And then I can do things like import a big package (pandas) only after parsing the args, which is highly convenient to users that want to check the argument options without a five second lag.



I recently wrote this (https://github.com/jamesob/clii) because I can't stand click and got sick of having to check the argparse docs every time I wanted to write a CLI. I guarantee you'll spend a tenth of the time trying to figure out how to use this thing, it has no dependencies, and is implemented in a single vendor-friendly file.


There is also Typer[1]

[1] https://github.com/tiangolo/typer


Similar interface, different design goals. This lib has 6x the code, dependencies, and isn't as easy to vendor/audit.


Yep, good work! Though I do think the name "clii" could generate some confusion. Maybe not though.


Thanks!


Does it handle help automatically? If not, and you think that'd be a valuable addition, I would like to take a crack at implementing it :)

What I mean is if you execute script.py help, it will print out the possible options, along with their docstrings, or maybe just the first line.


It does parse docstrings in a very basic way (https://github.com/jamesob/clii#help-text-from-docstrings) but if you end up hacking in something you want, PRs are welcome.

**RECORDS SUPPLIED**
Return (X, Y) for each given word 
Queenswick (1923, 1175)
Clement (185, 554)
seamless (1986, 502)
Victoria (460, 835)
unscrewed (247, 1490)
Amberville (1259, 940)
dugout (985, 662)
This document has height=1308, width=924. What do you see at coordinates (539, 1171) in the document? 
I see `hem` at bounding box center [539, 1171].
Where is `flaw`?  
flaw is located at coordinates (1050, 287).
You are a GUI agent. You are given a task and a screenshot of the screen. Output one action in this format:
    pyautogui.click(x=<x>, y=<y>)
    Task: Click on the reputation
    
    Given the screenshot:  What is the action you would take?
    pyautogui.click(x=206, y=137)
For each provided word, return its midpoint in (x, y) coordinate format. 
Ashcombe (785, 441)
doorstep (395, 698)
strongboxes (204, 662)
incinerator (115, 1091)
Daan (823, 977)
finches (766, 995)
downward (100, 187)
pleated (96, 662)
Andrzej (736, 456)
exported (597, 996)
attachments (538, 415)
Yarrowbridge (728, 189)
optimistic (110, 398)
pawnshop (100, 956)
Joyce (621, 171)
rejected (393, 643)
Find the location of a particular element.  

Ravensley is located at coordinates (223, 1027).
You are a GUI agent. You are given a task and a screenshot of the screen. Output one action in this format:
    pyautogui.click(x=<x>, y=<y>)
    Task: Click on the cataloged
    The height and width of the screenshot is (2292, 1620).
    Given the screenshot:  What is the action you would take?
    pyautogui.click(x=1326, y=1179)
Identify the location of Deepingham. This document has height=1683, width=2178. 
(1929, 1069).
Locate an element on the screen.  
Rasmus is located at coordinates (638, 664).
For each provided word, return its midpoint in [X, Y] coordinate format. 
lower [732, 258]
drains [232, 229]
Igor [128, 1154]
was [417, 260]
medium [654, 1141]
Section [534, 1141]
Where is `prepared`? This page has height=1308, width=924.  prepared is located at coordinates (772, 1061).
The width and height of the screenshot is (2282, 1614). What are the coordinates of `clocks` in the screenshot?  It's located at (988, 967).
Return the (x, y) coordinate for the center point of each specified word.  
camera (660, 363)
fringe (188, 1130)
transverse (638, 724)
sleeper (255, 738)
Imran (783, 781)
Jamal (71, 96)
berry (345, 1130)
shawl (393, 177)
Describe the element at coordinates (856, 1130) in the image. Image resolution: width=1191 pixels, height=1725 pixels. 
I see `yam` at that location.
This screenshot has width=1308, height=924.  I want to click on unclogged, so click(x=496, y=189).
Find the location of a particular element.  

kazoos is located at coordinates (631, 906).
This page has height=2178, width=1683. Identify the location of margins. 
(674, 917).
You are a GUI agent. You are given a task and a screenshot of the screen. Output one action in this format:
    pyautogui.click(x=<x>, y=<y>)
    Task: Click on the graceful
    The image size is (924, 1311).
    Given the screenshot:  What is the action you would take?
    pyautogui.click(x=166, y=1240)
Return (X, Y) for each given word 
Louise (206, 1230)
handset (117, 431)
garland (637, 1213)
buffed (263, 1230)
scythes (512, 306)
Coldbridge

**THINGS TO DO**
• 1. How many dependencies does clii have, according to the clii discussion?
• 2. Extend the clii discussion beyond its final sentence with a few more replies in the same thread.
The lines after the clii discussion play no part in what follows.

**RESPONSE LIST**
• 1. None.

• 2.
You really nailed this, imho. Awesome work.

What is the reason for requiring Python >=3.7?


Thanks. That's a really good point - maybe it's usable on earlier versions. Can't remember why I thought otherwise, will have to test.


This looks really good actually - bullshit-minimising. Will check it out.


I personally enjoy using https://github.com/google/python-fire nowadays.

-- it's probably not the most flexible tool, but IMHO it's the one with the best API: fire.Fire(obj) and everything else is taken care of ;)

p.s.: for lazy imports, just don't put them in the top of your module in the entry point.


Fire plays nice with package entry_points as well.

Here's a very minimal CLI for one of my PyPI packages: https://github.com/minimaxir/aitextgen/blob/master/aitextgen...


I concur. I've found argparse to be more straightforward and also has the benefit of being part of python itself.


Click has one feature which is huge for me: parsing env variables following some pattern eg MYAPP_FOO.

For lazy import - You can do it with click, too, just put your imports in your entrypoint functions.

Click isn't minimalistic though. Nor is poetry or pyenv. Seems to be the main complaints about the article.


Configargparse is a great drop in replacement for argparse that I use to handle bridging env vars with cli flags

https://pypi.org/project/ConfigArgParse/


YES I need this in my life! Tried searching for such a thing but I guess had the wrong keywords.


I agree; click's approach is like some kind of old-school 4GL that tries to automatically create GUI elements from your database tables, except mapping CLI to functions in your modules. People should be putting enough thought into their CLI that Click doesn't really help them much.


absl.flags[1] is another pretty good option.